Diamantmine in Kimberley, Südafrika
Reuters//Sumaya Hisham
Das Schürfen nach Rohstoffen in Afrika lockt internationale Investoren

Russland exportiert eine Reihe von Roh- und Fertigmaterialien nach Simbabwe, von Holz und Weizen über Düngemitteln bis hin zu Druckerzeugnissen, Eisenbahnwaggons und Elektronik. Importiert aus Simbabwe werden wiederum Kaffee und Tabak. Russische Unternehmen sind auch an Diamanten- und Goldförderungen im Land beteiligt. In mehreren anderen Ländern Afrikas hat Russland seine Aktivitäten im Abbau von Rohstoffen wie Coltan, Kobalt, Gold und Diamanten erhöht.

Moskau und Peking in Konkurrenz

„Ich frage mich: Was haben wir übersehen und warum?“, zitierte das „Handelsblatt“ Alex Vines, Chef des Afrikaprogramms beim Londoner Thinktank Chatham House. Westliche Analysten, auch er selbst, hätten jahrelang Russlands Aufstieg in Afrika übersehen, seien „erst aufgewacht“, als Hunderte russische Söldner in der Zentralafrikanischen Republik aufgetaucht seien. „Moskau und Peking sind eindeutig Konkurrenten um natürliche Ressourcen, aber die Russen werden China in Afrika nicht schlagen“, sagte Vines.

Auch Irina Filatowa, Geschichtsprofessorin an der Moskauer Hochschule für Wirtschaft, die sich auf russisch-afrikanische Geschichte und Beziehungen spezialisiert hat, sagte gegenüber der DW, dass aus wirtschaftlicher Sicht „Russlands Konkurrenz in Afrika bereits verloren ist“ – Moskau sei schlicht nicht in der Lage, das anzubieten, was China bringen könne. Als Waffenlieferant werde Russland aber die Oberhand behalten, prognostizierte sie, für Importeure sei der Wechsel zu anderen Lieferanten schlicht zu kostspielig.

Lieferung ohne Bedingungen

Die anhaltende Instabilität auf dem afrikanischen Kontinent bedeutet auch eine kontinuierliche Nachfrage nach Waffen – und im Gegensatz zu anderen großen Akteuren werden bei Waffengeschäften mit Russland keine politischen oder menschenrechtlichen Bedingungen verlangt. So wurden beispielsweise 2014 Regierungssoldaten in Nigeria im Kampf gegen Boko Haram Menschenrechtsverletzungen an Verdächtigen vorgeworfen. Danach sagten die USA eine Lieferung von Kampfhubschraubern ab, obwohl das Abkommen bereits unterzeichnet war. In demselben Jahr bestellte Nigeria sechs Mi-35M-Kampfhubschrauber aus Russland.

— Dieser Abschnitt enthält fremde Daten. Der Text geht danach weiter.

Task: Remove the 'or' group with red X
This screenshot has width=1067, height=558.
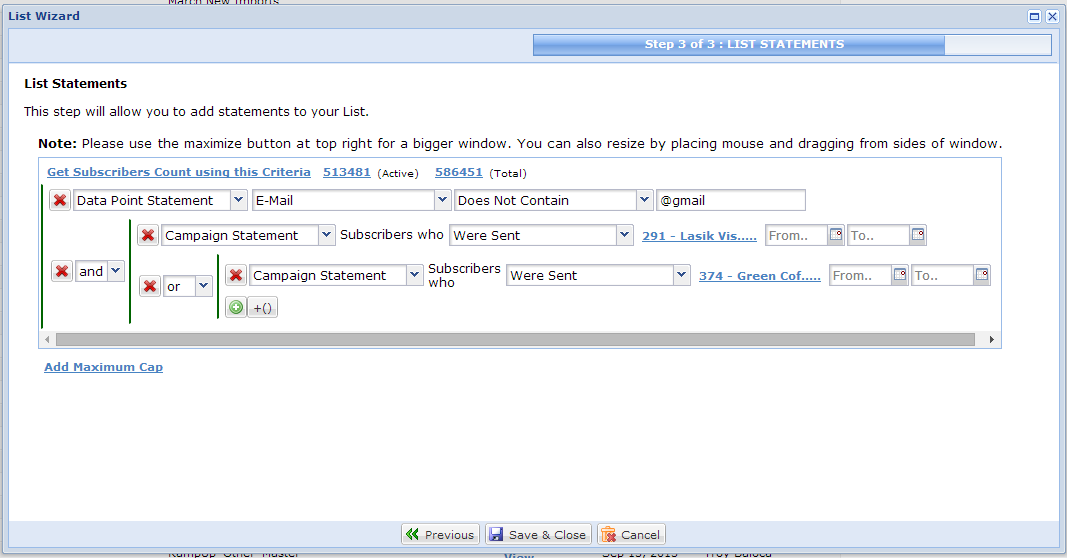Action: click(150, 286)
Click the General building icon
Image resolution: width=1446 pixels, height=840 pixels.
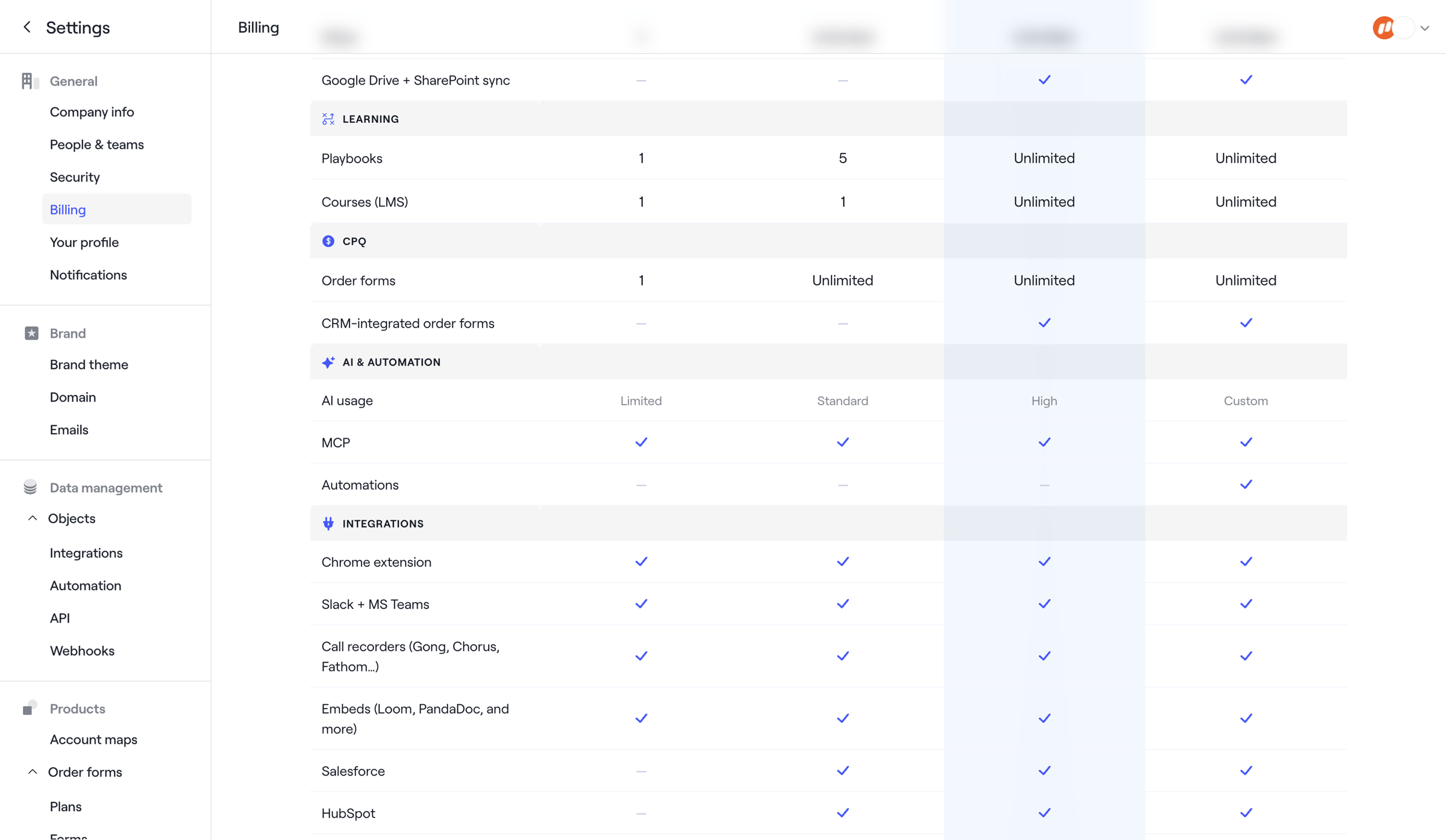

Die Überlegung, Russland nicht allein das Feld zu überlassen, könnte hinter dem jüngsten Schritt der USA stecken, den Sudan offiziell von ihrer zu Terrorliste zu streichen – für einen hohen Preis: Khartum musste 335 Millionen Dollar (290 Mio. Euro) Entschädigung für Terroranschläge auf die US-amerikanischen Botschaften in Tansania und Kenia im Jahr 1998 zahlen. Außerdem erklärte sich der Sudan als drittes arabisches Land dazu bereit, Israel offiziell anzuerkennen und die bilateralen Beziehungen zu normalisieren. Künftig dürfte es damit für internationale Firmen und Banken viel einfacher werden, dort Geschäfte zu machen. Das Drängen Russlands auf eine Militärbasis im Sudan verschärfte sich übrigens just, als die Annäherungspläne zwischen Washington und Khartum im Herbst publik wurden.